Il ne s’ensuit pas que le travail soit achevé aujourd’hui : on a vu récemment Clara Auvray-Assayas remettre en question les conclusions de Politien concernant la structure du De natura deorum. Je vous arrête sur un passage de Suétone, Vie de Néron 34, sans doute connu de beaucoup d’entre vous. Néron, qui a ourdi la machination qui doit ôter la vie à sa mère, lui a offert un banquet sompteux et il la raccompagne avec force démonstrations de tendresse, intitulons cela le baiser de Néron : atque in digressu papillas quoque exosculatus, et en la raccompagnant il lui baisait aussi les boutons des seins, papillas. C’est la leçon retenue depuis Gronovius par tous les éditeurs, qui expliquent l’indécence du geste par un autre endroit de la Vita, 28, 2, 21-28, qui évoque en clair les relations incestueuses de l’empereur et de sa mère : « Il est avéré qu’il voulut aussi jouir de sa mère… on assure même que toutes les fois qu’il fut porté en litière avec elle, on aperçut sur ses habits des traces de pollution » Il n’empêche que l’un des derniers éditeurs, Raoul Verdière, écrit : pupillas quoque, lui baisant aussi les yeux. Pudibonderie ? nullement, puisque l’historien grec Dion, 61 13, décrivant la même scène, écrit : Kai philèsas kai ta ommata kai tas cheiras, baisant ses yeux et ses mains, et Tacite, Annales XIV, 4 prosequitur abeuntem, artius oculis et pectori hærens (Petrucci : fissamento guardandola e stringendola al petto, attachant ses yeux sur elle et la serrant sur son cœur).

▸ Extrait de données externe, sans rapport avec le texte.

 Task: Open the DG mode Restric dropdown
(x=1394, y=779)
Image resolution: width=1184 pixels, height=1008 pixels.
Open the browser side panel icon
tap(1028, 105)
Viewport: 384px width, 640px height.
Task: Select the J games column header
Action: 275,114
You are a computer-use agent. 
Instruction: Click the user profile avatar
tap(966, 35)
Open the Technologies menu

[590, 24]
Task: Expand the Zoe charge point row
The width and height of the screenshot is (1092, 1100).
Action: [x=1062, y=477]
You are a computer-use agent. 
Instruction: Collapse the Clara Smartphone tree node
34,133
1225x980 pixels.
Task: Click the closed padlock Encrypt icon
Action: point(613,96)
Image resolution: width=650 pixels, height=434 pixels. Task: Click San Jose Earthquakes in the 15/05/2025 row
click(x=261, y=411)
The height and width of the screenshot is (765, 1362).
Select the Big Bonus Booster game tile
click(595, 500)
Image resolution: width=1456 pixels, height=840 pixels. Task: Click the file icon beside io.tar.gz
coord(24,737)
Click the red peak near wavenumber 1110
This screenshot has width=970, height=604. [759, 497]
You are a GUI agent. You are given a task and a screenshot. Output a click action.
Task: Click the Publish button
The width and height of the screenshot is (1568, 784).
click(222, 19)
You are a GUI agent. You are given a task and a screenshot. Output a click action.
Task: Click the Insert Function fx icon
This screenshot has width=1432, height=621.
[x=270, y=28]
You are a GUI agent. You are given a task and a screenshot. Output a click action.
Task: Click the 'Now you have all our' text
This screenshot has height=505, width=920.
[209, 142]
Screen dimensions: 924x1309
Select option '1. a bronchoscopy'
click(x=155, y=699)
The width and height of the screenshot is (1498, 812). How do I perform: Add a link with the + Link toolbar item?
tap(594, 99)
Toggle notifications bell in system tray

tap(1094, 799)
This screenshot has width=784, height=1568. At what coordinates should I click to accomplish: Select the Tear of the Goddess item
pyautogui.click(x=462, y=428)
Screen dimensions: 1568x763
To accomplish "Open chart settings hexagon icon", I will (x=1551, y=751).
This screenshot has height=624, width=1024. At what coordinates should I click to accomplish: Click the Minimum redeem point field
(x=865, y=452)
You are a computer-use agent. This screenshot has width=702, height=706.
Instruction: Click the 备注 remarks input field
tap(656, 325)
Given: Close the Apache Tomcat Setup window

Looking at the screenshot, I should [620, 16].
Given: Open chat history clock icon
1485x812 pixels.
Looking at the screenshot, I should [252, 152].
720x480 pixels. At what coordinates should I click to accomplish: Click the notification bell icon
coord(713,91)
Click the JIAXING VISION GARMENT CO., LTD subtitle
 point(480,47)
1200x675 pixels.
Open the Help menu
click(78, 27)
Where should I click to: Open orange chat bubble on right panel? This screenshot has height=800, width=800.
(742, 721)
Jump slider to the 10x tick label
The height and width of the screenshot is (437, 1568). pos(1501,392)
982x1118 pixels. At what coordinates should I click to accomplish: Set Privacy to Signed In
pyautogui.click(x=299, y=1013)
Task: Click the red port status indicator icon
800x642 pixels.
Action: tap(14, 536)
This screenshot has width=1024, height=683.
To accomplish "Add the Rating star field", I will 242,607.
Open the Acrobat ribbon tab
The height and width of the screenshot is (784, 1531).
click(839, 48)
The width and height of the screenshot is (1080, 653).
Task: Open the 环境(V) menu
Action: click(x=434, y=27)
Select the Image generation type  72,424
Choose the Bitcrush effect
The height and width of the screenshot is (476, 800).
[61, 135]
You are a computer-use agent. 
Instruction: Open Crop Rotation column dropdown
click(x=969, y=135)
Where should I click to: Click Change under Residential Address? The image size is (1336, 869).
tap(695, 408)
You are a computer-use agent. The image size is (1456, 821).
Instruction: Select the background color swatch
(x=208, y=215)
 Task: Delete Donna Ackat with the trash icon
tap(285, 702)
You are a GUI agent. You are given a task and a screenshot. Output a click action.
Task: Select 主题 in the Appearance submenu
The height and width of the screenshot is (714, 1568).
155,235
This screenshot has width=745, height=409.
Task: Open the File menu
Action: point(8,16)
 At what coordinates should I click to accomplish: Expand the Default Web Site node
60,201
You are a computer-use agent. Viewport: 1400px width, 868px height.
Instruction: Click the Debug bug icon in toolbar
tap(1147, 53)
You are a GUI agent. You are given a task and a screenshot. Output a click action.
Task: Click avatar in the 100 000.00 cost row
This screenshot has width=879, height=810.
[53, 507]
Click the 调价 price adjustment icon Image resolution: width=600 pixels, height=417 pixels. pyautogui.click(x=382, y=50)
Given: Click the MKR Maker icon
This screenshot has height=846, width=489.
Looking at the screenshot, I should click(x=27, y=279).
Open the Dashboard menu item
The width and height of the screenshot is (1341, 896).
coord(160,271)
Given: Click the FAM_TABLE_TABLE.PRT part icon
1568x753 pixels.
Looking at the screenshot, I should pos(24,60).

On voit par les exemples choisis que l’ecdotique, qui est la science d’établisssement des textes requiert déjà la maîtrise d’une ample culture littéraire et historique. Soutenue par la mise au point de technologies appropriées, grammaires, lexiques, chronologies, car ces textes, une fois établis, demandent à être éclairés, elle est la pièce maîtresse de la philologie, première en date des sciences humaines, fondée par les humanistes sur le modèle créé un millénaire plus tôt par les savants d’Alexandrie.

Mais tout cela, me direz-vous, nous l’avons lu encore dernièrement dans le petit livre de deux savants anglais, Reynolds et Wilson, Scribes and scholars, traduit en français sous le titre D’Homère à Érasme, avec un précieux Appendice de Pierre Petitmengin, qui raconte tout au long cette aventure de la philologie, aventure toujours en devenir, grâce à laquelle nous lisons de mieux en mieux les auteurs de l’Antiquité.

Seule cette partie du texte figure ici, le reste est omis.